While attempting to do a custom Yocto build for the AGX Devkit we ran into a problem where we found that our trained F-RCNN model yielded less detections than when we ran on Nvidia’s standard Ubuntu distribution on the AGX Devkit. In our Yocto build we were following the steps as described in this repo:
for building a libnvinfer_plugin.so that contained the necessary cropAndResizePlugin and proposalPlugin plugins. We followed Option #2 for deepstream 4.0.2 & TRT 6.0. We found two problems with https://github.com/NVIDIA/TensorRT/tree/release/6.0:
The README.md is inaccurate regarding CMAKE_BUILD_TYPE. The top-level cmake files do not specify ‘Release’ as the default. Only by directly specifying it when invoking cmake or by enabling parsers to be built either implicitly (the default) or explicitly via -DBUILD_PARSERS=ON will ‘Release’ be set as the build type. The onnx parser will set the build type to ‘Release’ if has not already been defined. This is important because it is the ‘Release’ build type which setups up the default CXX_FLAGS to ‘-O3 -DNDEBUG’. Otherwise, these flags are omitted for debug builds. We stumbled into this because when enabling parsers and the samples in our yocto build the make install step fails. So, we disabled both and then discovered problem #2 below.

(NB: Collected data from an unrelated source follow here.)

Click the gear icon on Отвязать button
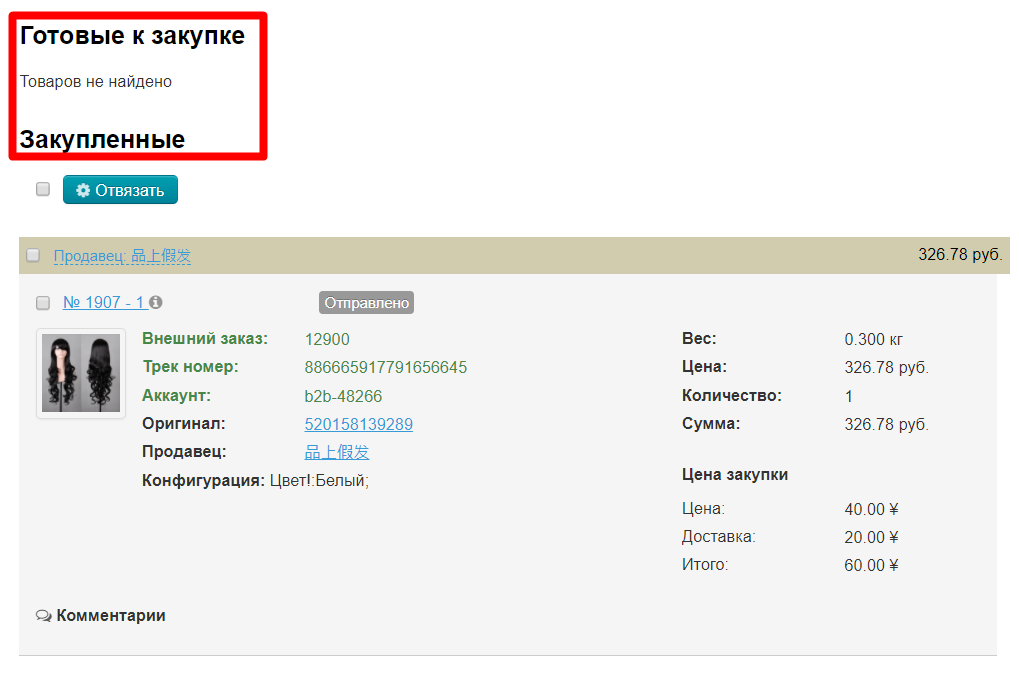tap(83, 190)
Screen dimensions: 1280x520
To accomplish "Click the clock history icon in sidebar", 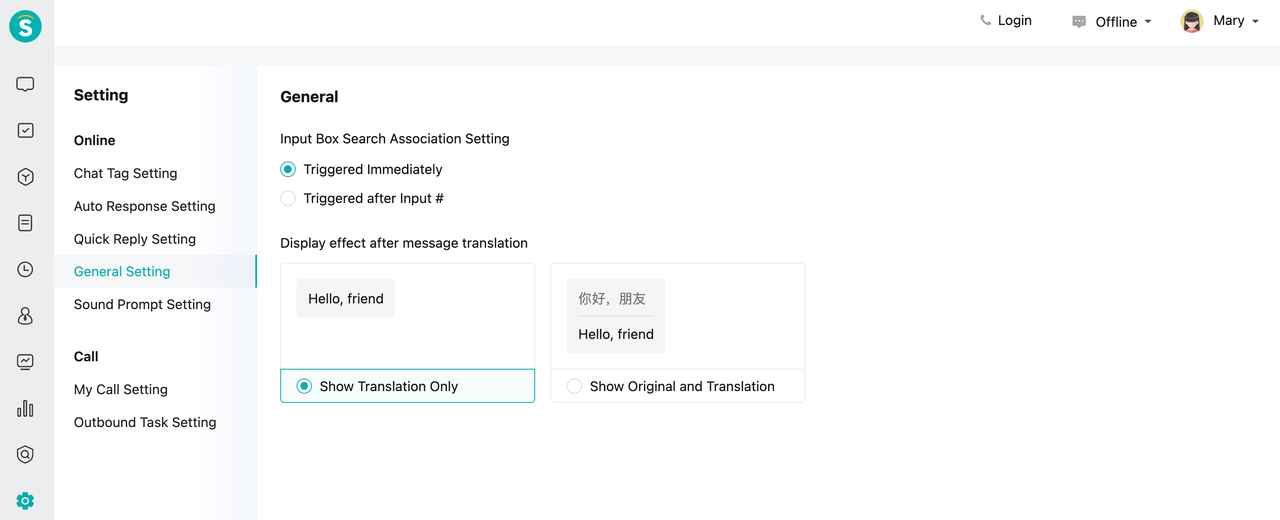I will coord(26,270).
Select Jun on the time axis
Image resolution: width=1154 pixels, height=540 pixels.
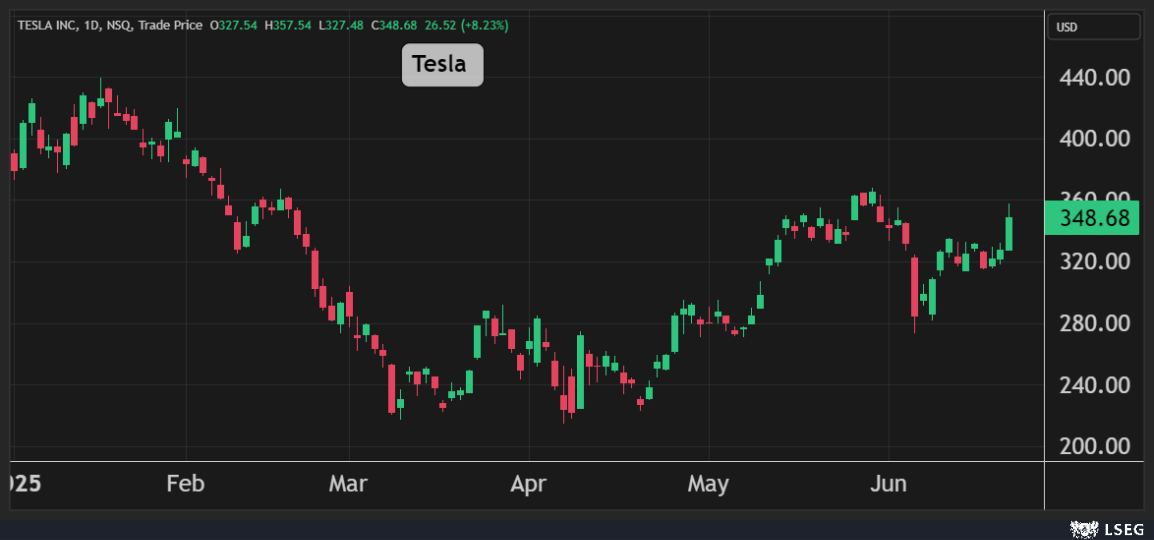888,485
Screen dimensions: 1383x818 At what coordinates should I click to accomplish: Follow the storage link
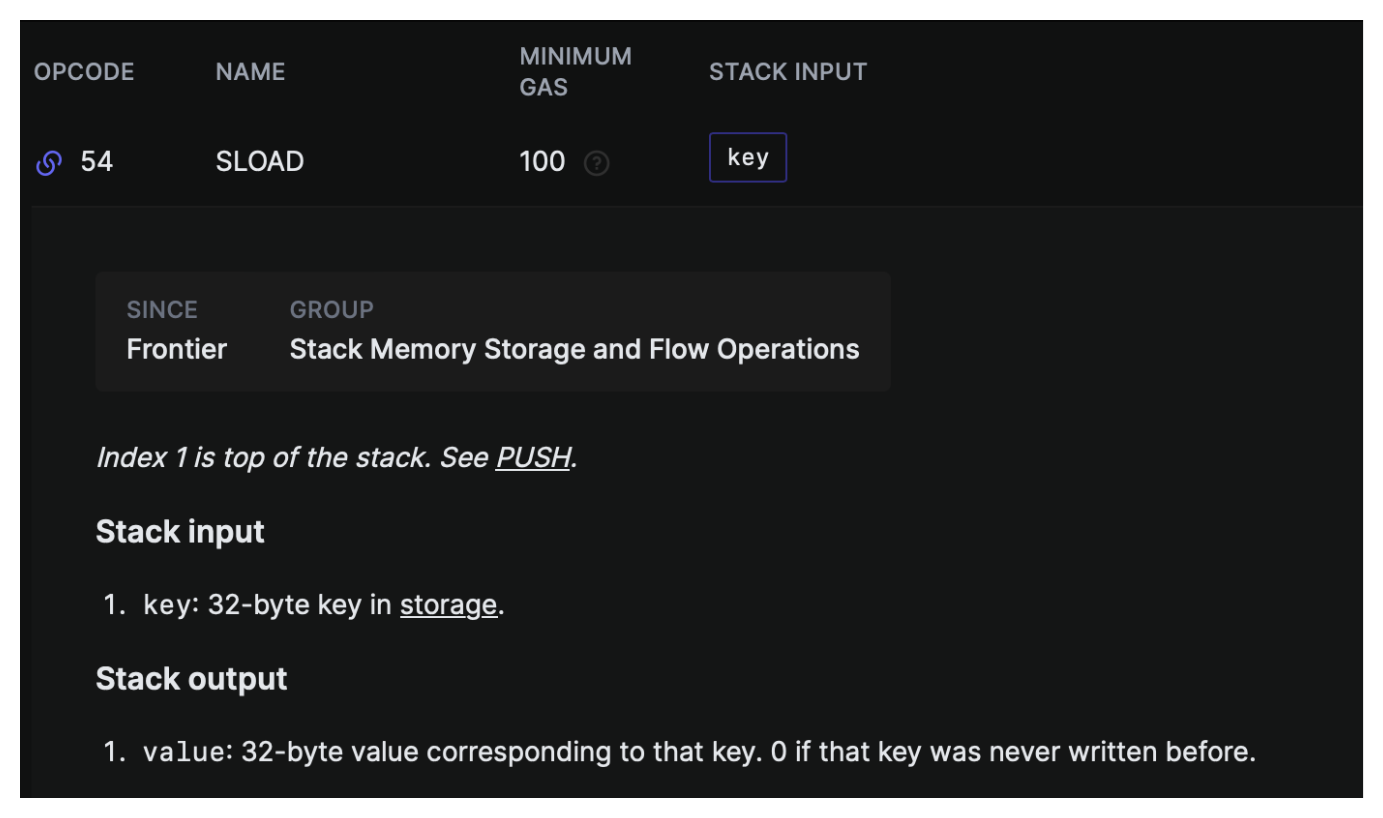tap(448, 605)
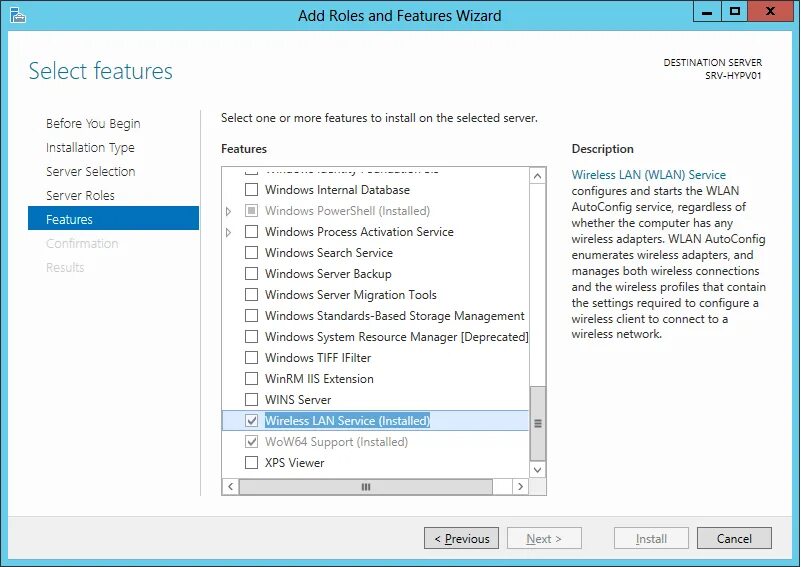Viewport: 801px width, 567px height.
Task: Click the vertical scrollbar thumb
Action: (538, 423)
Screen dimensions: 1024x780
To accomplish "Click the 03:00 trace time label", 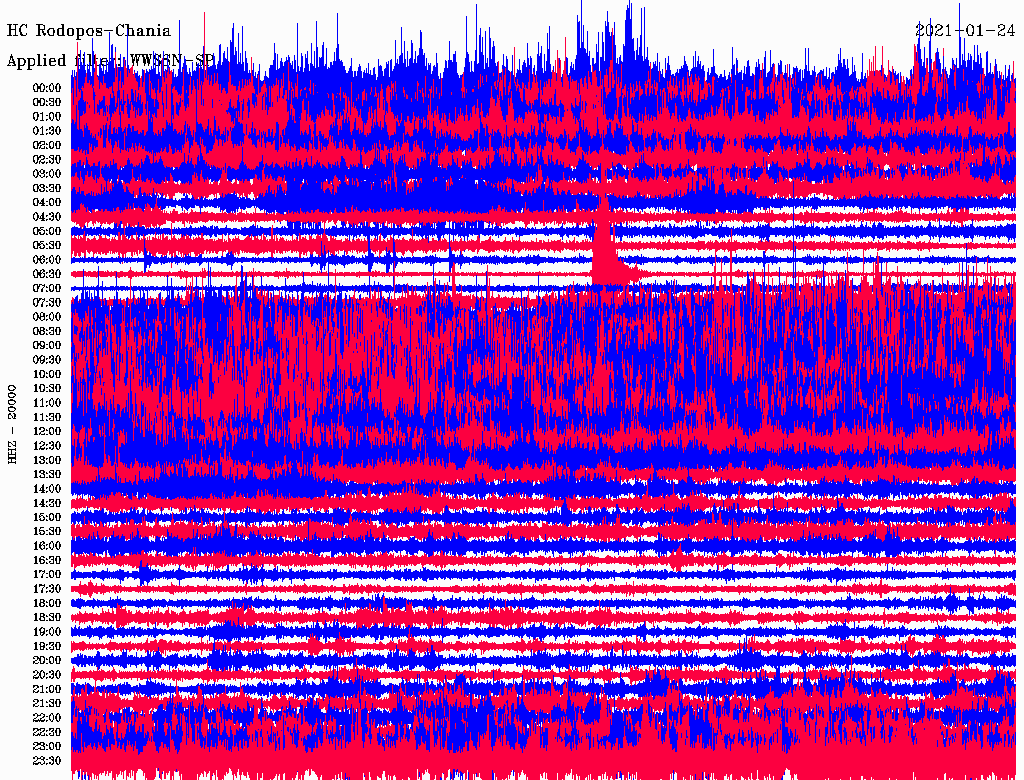I will [x=46, y=173].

For debug builds when ‘-O3’ is not specified our own model yields less detections. We ran a sample image through a gstreamer pipeline which yielded only 4 detections when not compiled with ‘-O3’ vs 13 detections when compiled with it.
To recreate run the faster rcnn sample from deepstream_4.x_apps with the plugin compiled both ways. It appears to also yield different numbers of detections just based from visual inspection.
JetPack 4.3 on Jetson Xavier AGX Devkit